— Begin Text —

As a business leader, it can be easy to let your professional branding fall to the wayside. You’re busy running a company, leading a new corporate division, or meeting with stakeholders regularly. 

With what little spare time you have left at the end of the day, you probably don’t want to spend it positioning yourself how you’d like to be seen professionally. We’re here to tell you that you should take a moment to brand yourself, and particularly the importance of your executive biography for your career.

If you know that it’s important to have a corporate bio but are unsure of how to write it, keep reading to find out how to write a corporate biography, with a few examples included.

What is an Executive Bio?

An executive bio or professional bio is a one-page document outlining your achievements, skills, core competencies, and results as a leadership professional. Essentially, it’s a sales document for you to pitch yourself to companies!

Be careful, though, because your executive profile is not the same thing as your resume. Writing your executive bio with the mindset of writing a resume is an easy trap to fall into. Your resume is a chronological document stating your work experience and relevant skills for a certain position, whereas your executive bio looks one layer further out.

how to write an executive bio

Why Your Executive Biography is More Important Than Your Resume

Your executive bio sets the tone for any prospective business partner or company’s first impression of you. The executive profile serves as an example of what someone might expect if they were to bring you onto their team.

Essential Parts of an Executive Biography:

  • Written in third person (no “I” or “you”).
  • Engaging content, think: photos, videos.
  • Structure—the most important information should be at the top as you work your way down.
  • Detailed job descriptions.
  • Skills, core values, and priorities/results with data to back it.
  • Awards and achievements.
  • News mentions/publications.
  • Education experience.
  • Volunteer work.
  • Passion projects.
  • Contact information.

Best Practices

If you’re still unsure about how to write a corporate biography, don’t worry. We’ve listed some best practices below that you can use as guidelines while writing your bio.

Don’t stress too much about your first draft. Once you get all your ideas down on paper, it will be much easier to refine and format how you want it to look and feel.

Do: Keep it concise

If you’re a CEO, a short bio with hyper-relevant details will set you apart from the rest of C-suite-level executives. Why? Because you’re painting a picture that shows your most relatable skills and achievements to the project at hand.

Especially for CEOs, short bios are best. Aim to make your biography one page, maximum. You don’t want to make the mistake of copying your resume, so try and focus your bio to show only the most relevant, concise, and poignant information.

— End Text —

## Tasks for this exercise
1. Reproduce the section of the executive bio text that begins at the words "Be careful, though, because" and ends after the words "layer further out.".
2. In what grammatical person does the executive bio text say a biography should be written?
3. According to the executive bio text's definition, what four things does an executive bio outline about a leadership professional?

— Begin Supplied information —

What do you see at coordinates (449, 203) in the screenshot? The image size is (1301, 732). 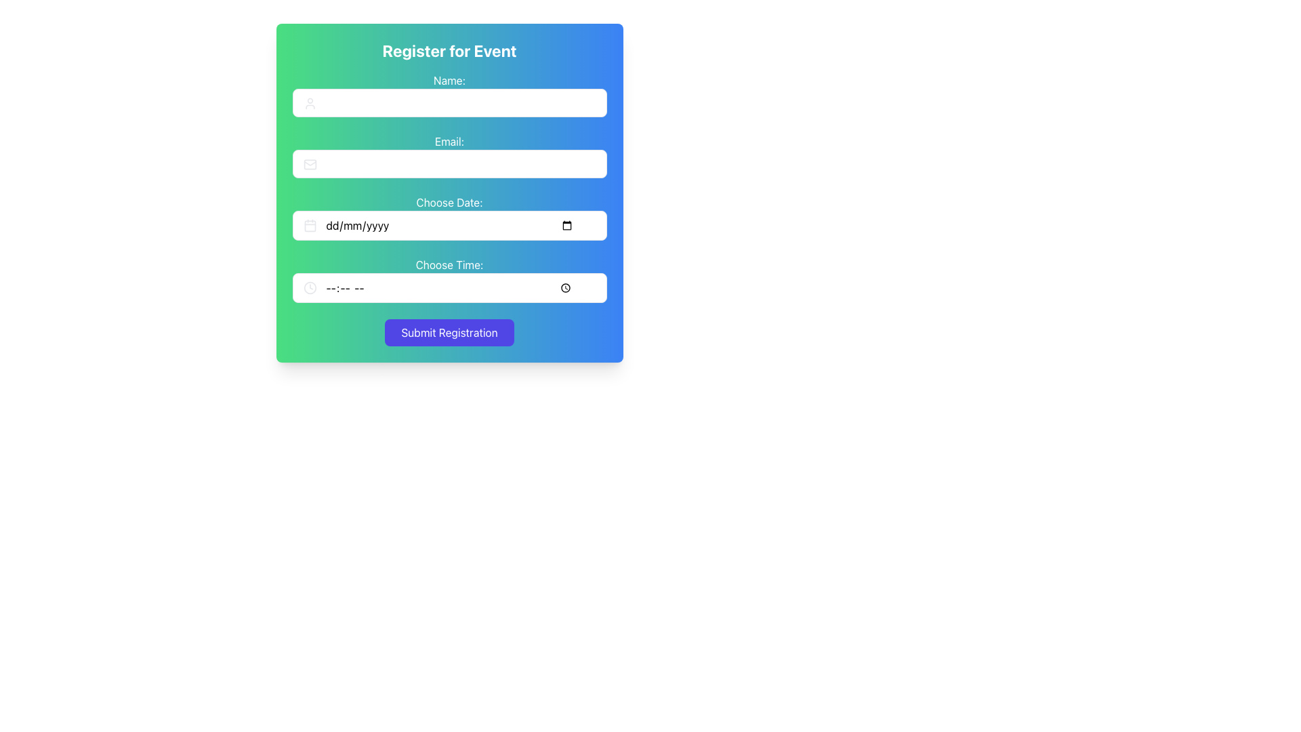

— End Supplied information —

## Solutions by task
1.
Be careful, though, because your executive profile is not the same thing as your resume. Writing your executive bio with the mindset of writing a resume is an easy trap to fall into. Your resume is a chronological document stating your work experience and relevant skills for a certain position, whereas your executive bio looks one layer further out.

2. Third person, with no "I" or "you."

3. Achievements, skills, core competencies, and results.